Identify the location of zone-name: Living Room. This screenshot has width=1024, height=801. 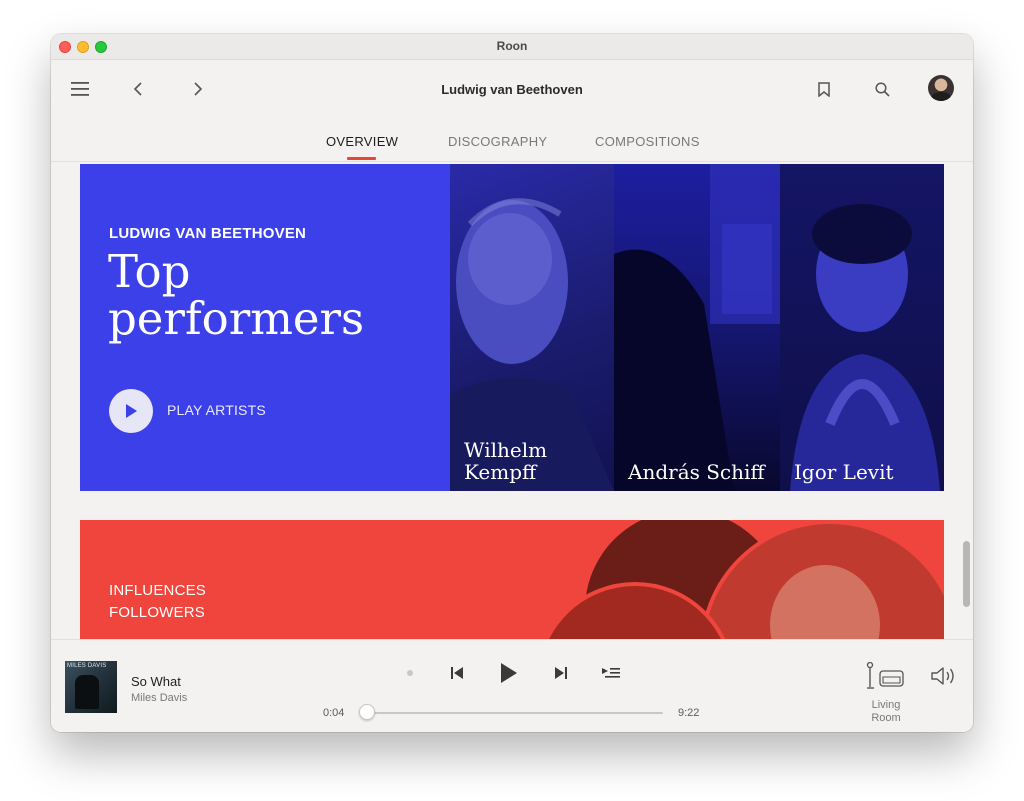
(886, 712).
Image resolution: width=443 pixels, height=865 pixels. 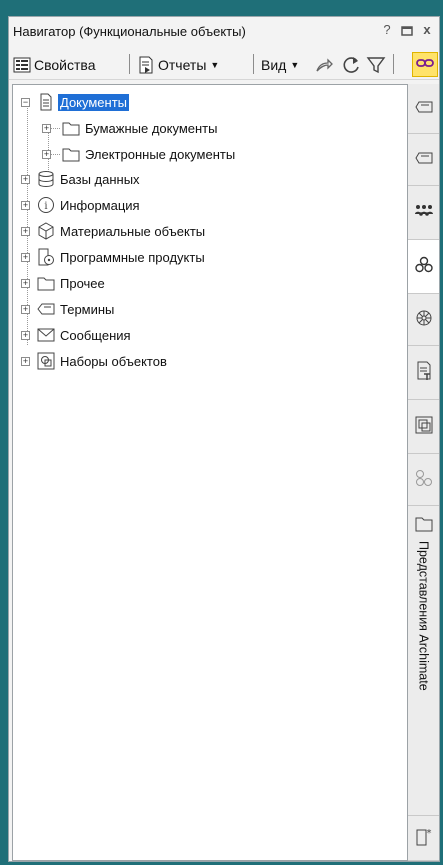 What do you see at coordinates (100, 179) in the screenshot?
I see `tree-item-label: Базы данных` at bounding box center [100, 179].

...

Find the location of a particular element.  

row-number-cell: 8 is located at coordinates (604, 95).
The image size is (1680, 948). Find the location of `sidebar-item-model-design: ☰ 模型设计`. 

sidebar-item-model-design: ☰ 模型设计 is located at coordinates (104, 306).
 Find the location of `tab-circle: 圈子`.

◆ WHAT YOU NEED TO DO ◆
Count the lines of the data above that contain the string "item". Reply with the number alone.

◆ FINAL ANSWER ◆
3